I have no clue how the memory management gets into trouble from my changes. Reading the code, I found DB::Arena is a very interesting technique for memory management.

Imagine you need to create lots of small sized string in a query execution for intermediate results (such as our aggregation state). They are short lived and would be all removed together. Traditional way to handle that would be maintaining a region of free memory and bookkeep the allocated and free memory regions using a linked list.

DB::Arena however, just using a single offset index variable to record the next free memory location. Every time when allocating sized M bytes, Arena just returns offset as pointer and increment by M.

This is extremely fast: no traversal to find slot.
Cannot free individual memory which is fine to this use case, as all objects would be deallocated together. Just free the entire Arena region.

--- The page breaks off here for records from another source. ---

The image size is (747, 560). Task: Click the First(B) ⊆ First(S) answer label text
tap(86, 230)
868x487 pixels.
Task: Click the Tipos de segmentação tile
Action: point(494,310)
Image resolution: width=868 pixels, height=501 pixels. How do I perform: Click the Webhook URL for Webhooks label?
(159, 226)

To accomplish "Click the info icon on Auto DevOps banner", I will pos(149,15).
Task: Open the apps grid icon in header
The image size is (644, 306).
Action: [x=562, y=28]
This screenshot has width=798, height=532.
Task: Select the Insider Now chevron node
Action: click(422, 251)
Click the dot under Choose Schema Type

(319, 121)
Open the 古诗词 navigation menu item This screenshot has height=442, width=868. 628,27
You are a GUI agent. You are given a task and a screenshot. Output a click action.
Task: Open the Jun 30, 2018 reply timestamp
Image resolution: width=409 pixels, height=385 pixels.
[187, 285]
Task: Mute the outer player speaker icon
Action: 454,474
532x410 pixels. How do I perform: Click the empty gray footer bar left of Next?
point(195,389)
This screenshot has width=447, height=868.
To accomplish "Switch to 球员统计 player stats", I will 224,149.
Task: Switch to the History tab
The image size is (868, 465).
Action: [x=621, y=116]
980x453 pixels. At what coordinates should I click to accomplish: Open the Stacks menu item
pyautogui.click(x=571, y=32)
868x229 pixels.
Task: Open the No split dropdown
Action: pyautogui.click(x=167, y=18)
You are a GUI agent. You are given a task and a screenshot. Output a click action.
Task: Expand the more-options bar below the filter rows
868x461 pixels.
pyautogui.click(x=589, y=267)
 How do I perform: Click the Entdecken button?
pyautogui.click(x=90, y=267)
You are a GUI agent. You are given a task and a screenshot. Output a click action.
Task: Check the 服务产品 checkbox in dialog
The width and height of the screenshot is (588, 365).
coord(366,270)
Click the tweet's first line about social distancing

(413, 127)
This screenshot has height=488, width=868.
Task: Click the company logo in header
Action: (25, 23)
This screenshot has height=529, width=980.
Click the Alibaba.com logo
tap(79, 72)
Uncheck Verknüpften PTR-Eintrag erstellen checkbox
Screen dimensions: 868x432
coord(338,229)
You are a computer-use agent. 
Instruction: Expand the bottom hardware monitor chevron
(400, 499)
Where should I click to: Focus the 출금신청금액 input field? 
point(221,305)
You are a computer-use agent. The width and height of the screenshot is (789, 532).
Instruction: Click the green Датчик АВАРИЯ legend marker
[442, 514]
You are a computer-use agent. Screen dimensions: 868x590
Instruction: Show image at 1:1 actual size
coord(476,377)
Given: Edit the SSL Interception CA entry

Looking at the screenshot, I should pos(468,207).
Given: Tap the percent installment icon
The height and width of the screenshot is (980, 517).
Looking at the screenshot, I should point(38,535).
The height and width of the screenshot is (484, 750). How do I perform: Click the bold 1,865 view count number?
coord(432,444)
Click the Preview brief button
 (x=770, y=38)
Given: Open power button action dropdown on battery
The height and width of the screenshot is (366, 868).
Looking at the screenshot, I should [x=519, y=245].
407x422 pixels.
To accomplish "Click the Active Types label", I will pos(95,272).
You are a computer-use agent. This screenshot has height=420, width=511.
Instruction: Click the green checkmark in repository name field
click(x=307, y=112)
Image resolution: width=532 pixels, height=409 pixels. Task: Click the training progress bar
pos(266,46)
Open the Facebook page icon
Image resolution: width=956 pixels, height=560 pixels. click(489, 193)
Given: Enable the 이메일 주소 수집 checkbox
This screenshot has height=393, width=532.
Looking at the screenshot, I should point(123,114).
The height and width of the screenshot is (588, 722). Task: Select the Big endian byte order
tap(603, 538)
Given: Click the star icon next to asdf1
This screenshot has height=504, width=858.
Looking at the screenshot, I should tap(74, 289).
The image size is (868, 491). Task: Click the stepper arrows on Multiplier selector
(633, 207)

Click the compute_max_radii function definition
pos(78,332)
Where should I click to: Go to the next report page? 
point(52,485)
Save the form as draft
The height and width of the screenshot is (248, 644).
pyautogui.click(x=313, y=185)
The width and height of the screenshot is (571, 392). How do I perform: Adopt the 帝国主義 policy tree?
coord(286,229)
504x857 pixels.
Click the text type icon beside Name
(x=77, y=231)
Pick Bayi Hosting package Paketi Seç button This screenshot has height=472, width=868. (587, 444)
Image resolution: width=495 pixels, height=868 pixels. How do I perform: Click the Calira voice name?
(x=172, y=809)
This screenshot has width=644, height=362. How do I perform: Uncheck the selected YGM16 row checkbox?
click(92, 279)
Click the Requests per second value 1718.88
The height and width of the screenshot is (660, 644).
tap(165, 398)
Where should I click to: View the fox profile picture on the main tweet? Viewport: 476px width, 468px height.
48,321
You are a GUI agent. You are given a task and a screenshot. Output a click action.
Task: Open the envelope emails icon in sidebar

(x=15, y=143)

Come back to my issue. I noticed a few different but related failures

Running large number of aggregation can ended up with segmentation fault, stack trace also showing from relevant Arena code.
Query results can also be wrong sometimes.

All these pointed out to the race condition of the memory allocation. Re-checking the code, Arena is not thread safe and existing two level aggregation uses one Arena per thread during merge. Fixing my mis-usage of using the same Arena, resolves the issue.

Trivial count/select performance degrade

Make aggregate state merge parallel for key8 and key16. by incfly · Pull Request #87366 · ClickHouse/ClickHouse

Signed-off-by: Jianfei Hu [email protected] #63666 Implemented the idea from #63667 (comment) Adds a method mergeToViaIndexFilter to FixedHashMapCreate multiple worker during pipeli...

I found that if I replace aggregation function to trivial ones such as count/sum/min/max in the example query above, not only it does not speed up but even become slower. I figured it would because the overhead of parallel merge cannot be justified when the merge work itself is too trivial. Therefore I disabled the optimization for those cases.

However reviewer carefully point out that we should try to understand the reason:

Fixed hash map records a min / max index to speed up iterations and other operations. We disabled that to avoid race condition.
This means that we have to iterate the whole array instead of the ones that is populated, imagine k % 100 .
All slowed down queries are slowed down by the same amount of time, 3ms always.

Solution: extract the min/max index before parallel merge to limit the range of iteration.

Misc. technical details

ClickHouse CI performance test provides differential flame graph. This is how we identify the introduced small perf penalty. In example below:

FixedHashMap.h:123# Aggregator::mergeDataImpl was identified slight increase. This points to the isZero function. But why still annotated with Aggregator function? Some compiler trick recognized while being inlined in the same function the original source code is still in another file.
I still don't fully understand why the new function mergeSingleLevelDataImplFixedMap and others are identified as white. Some tricks in the flamegraph differential calculation.